Não enviámos nenhuma informação ao Ministério Público, porque não temos suspeitos vivos. Perante suspeitos falecidos, não há nenhuma razão que legitime o envio desta informação ao Ministério Público. São situações muito antigas. De facto, em termos criminais, todas estarão prescritas. Para efeitos de estudo, foi-nos solicitada esta informação, através do Grupo de Investigação Histórica, da Comissão Independente.

Uma informação que estava a ser já recolhida há algum tempo, para podermos fazer este trabalho interno de pesquisa dos nossos arquivos e recolha da informação. [Esses dados] foram tratados e integraram uma grelha de análise que nos foi pedido pela Comissão Independente. Enviamos [esse material] há duas semanas e, tendo como objetivo a verdade e transparência, decidimos dar este passo de reconhecimento público.

Algum destes casos terá motivado, na época em que ocorreram, a instauração de processos civis ou canónicos?

Das situações que tivemos conhecimento, não houve processos canónicos instaurados. Na maior parte, não houve sequer queixa à data dos factos. Estamos a ter conhecimento [das mesmas] agora. Outras foram denunciadas muitos anos depois. Em algumas, houve atuação interna, medidas de imediata suspensão do exercício dos vários ministérios, mas não houve abertura de processos canónicos. Estamos a falar de situações dos anos 50, 60. Não era esse o procedimento.

Neste momento, há vítimas que estão a ser acompanhadas através do Serviço de Escuta?

Não. Não temos, neste momento, esse número de sinalizações via Serviço de Escuta, o que também tem motivado a nossa reflexão. Queremos que a Companhia de Jesus seja merecedora de confiança, para que as vítimas sintam este acolhimento genuíno. Ninguém é obrigado a contactar e a vir ao Serviço de Escuta, mas é um desejo que temos, o de merecer esta confiança. Foi apresentado, individualmente, a uma das vítimas um pedido direto, e imediato, de perdão por parte da Companhia de Jesus, mas não foi identificada a necessidade de acompanhamento a outro nível e, portanto, não o fizemos, nem o impomos naturalmente.

No comunicado, divulgado esta segunda-feira, a Companhia de Jesus faz um pedido de perdão às vítimas.

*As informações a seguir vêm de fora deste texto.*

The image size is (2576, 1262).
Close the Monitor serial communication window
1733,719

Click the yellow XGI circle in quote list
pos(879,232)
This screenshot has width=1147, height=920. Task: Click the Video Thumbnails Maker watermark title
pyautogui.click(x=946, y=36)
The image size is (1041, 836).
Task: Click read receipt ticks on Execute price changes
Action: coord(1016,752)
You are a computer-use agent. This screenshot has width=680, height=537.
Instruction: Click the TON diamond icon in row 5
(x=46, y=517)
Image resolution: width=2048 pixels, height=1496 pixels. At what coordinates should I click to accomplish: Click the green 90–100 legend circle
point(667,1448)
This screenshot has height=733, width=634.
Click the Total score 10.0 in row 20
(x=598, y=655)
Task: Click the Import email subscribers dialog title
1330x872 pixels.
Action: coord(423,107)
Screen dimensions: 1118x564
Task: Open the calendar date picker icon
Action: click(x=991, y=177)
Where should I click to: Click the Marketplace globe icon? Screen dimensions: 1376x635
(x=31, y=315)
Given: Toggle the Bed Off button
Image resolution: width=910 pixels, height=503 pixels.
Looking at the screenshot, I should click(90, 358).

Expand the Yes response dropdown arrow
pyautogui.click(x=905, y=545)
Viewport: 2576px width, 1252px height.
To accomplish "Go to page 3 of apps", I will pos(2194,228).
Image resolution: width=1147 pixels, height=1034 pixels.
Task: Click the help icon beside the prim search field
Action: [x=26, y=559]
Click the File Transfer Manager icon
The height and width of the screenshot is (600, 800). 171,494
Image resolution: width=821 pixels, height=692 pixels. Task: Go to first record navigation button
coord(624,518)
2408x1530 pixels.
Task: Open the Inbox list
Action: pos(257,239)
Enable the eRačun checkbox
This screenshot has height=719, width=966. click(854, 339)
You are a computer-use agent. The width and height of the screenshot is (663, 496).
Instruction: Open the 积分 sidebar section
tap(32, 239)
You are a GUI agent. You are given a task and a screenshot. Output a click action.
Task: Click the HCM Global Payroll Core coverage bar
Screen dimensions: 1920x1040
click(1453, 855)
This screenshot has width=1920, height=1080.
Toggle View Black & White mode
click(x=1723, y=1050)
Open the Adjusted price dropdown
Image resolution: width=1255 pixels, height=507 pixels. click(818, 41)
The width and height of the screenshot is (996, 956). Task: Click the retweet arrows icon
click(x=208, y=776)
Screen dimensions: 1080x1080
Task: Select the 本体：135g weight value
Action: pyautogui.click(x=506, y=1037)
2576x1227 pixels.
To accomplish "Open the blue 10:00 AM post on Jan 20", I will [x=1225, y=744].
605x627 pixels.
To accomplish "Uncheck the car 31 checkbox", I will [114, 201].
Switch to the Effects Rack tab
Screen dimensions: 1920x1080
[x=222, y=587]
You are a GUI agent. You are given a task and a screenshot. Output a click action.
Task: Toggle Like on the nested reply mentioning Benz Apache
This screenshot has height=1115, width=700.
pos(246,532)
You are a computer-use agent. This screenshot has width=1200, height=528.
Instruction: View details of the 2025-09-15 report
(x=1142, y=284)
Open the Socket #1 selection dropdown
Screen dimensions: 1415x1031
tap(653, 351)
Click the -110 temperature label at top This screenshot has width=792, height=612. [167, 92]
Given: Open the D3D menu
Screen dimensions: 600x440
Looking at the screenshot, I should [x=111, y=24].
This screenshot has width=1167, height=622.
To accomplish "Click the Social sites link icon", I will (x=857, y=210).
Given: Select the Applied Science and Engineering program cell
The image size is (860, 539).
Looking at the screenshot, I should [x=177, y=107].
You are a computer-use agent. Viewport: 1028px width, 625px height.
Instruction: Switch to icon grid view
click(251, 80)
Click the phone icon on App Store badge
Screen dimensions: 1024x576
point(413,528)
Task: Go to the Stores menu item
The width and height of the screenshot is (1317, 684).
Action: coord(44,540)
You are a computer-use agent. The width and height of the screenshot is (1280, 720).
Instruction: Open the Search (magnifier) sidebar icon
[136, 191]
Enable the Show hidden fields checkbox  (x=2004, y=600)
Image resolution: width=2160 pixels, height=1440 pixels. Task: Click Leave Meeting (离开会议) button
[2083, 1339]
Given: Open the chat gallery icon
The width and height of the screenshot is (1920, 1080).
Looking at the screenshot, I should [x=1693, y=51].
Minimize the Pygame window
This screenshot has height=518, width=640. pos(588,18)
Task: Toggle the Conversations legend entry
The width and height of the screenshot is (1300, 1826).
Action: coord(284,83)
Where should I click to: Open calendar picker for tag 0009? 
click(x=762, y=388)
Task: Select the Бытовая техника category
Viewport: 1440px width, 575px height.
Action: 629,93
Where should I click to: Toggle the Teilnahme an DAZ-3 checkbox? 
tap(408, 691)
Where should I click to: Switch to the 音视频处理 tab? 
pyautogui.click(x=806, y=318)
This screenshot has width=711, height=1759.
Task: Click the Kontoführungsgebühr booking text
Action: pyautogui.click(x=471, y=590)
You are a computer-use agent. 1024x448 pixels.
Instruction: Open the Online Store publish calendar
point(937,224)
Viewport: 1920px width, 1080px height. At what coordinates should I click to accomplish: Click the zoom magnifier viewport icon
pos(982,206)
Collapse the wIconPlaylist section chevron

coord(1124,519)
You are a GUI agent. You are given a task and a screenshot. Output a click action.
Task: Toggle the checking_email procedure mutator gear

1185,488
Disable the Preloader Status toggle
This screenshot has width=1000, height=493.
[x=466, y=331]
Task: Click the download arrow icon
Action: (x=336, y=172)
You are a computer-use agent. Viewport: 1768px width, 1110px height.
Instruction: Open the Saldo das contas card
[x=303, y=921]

Temos estudado bastante o assunto. Temos aprendido bastante com aquilo que se faz, quer no nosso país, quer a nível internacional. Temos acompanhado muitas investigações, sempre com este desejo de ir afinando aquilo que vamos fazendo. O desejo final é que as vítimas consigam sentir o nosso reconhecimento real e genuíno [pela sua] dor. Temos uma dor grande por sabermos que crianças e jovens entregues ao cuidado das nossas obras, podem não ter tido um espaço seguro para crescer, para se formar.